EXTRACTED RECORDS ->
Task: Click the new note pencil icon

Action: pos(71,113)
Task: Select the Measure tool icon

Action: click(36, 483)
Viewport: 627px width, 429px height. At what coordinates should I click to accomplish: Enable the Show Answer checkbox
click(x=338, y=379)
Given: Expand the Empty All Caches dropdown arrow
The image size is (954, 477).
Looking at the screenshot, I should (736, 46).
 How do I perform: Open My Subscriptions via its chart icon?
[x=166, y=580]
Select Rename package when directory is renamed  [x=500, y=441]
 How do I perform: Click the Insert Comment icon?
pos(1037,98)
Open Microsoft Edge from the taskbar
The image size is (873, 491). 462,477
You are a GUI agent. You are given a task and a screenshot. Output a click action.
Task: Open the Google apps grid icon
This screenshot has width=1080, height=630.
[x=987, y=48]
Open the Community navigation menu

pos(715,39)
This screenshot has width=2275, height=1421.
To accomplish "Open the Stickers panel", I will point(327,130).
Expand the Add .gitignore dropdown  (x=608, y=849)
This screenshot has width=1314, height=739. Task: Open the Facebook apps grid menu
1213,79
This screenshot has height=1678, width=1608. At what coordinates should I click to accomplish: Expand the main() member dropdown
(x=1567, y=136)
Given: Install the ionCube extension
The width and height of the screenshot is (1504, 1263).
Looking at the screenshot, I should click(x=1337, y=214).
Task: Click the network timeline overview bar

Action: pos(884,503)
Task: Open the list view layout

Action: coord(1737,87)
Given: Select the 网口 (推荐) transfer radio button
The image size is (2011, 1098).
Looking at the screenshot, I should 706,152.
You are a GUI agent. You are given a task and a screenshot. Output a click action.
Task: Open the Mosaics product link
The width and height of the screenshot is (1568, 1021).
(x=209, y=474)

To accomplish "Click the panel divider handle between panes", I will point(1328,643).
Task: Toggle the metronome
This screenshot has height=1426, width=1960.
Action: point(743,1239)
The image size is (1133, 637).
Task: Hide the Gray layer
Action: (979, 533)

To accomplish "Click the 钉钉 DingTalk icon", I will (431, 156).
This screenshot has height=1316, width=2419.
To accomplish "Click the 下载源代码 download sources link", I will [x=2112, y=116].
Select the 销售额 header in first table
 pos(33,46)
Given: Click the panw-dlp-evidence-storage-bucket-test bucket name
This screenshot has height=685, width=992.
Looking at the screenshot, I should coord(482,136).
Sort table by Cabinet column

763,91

YOUR ASSIGNMENT -> Everything from the line with "How do I perform: Click" to the end of the listing above needs to be duplicated exactly, both end lines included, with nothing more.

RESPONSE TO THE EXERCISE ->
 How do I perform: Click the Insert Comment icon?
pos(1037,98)
Open Microsoft Edge from the taskbar
The image size is (873, 491). 462,477
You are a GUI agent. You are given a task and a screenshot. Output a click action.
Task: Open the Google apps grid icon
This screenshot has width=1080, height=630.
[x=987, y=48]
Open the Community navigation menu

pos(715,39)
This screenshot has width=2275, height=1421.
To accomplish "Open the Stickers panel", I will point(327,130).
Expand the Add .gitignore dropdown  (x=608, y=849)
This screenshot has width=1314, height=739. Task: Open the Facebook apps grid menu
1213,79
This screenshot has height=1678, width=1608. At what coordinates should I click to accomplish: Expand the main() member dropdown
(x=1567, y=136)
Given: Install the ionCube extension
The width and height of the screenshot is (1504, 1263).
Looking at the screenshot, I should click(x=1337, y=214).
Task: Click the network timeline overview bar

Action: pos(884,503)
Task: Open the list view layout

Action: coord(1737,87)
Given: Select the 网口 (推荐) transfer radio button
The image size is (2011, 1098).
Looking at the screenshot, I should 706,152.
You are a GUI agent. You are given a task and a screenshot. Output a click action.
Task: Open the Mosaics product link
The width and height of the screenshot is (1568, 1021).
(x=209, y=474)

To accomplish "Click the panel divider handle between panes", I will point(1328,643).
Task: Toggle the metronome
This screenshot has height=1426, width=1960.
Action: point(743,1239)
The image size is (1133, 637).
Task: Hide the Gray layer
Action: (979, 533)

To accomplish "Click the 钉钉 DingTalk icon", I will (431, 156).
This screenshot has height=1316, width=2419.
To accomplish "Click the 下载源代码 download sources link", I will [x=2112, y=116].
Select the 销售额 header in first table
 pos(33,46)
Given: Click the panw-dlp-evidence-storage-bucket-test bucket name
This screenshot has height=685, width=992.
Looking at the screenshot, I should coord(482,136).
Sort table by Cabinet column

763,91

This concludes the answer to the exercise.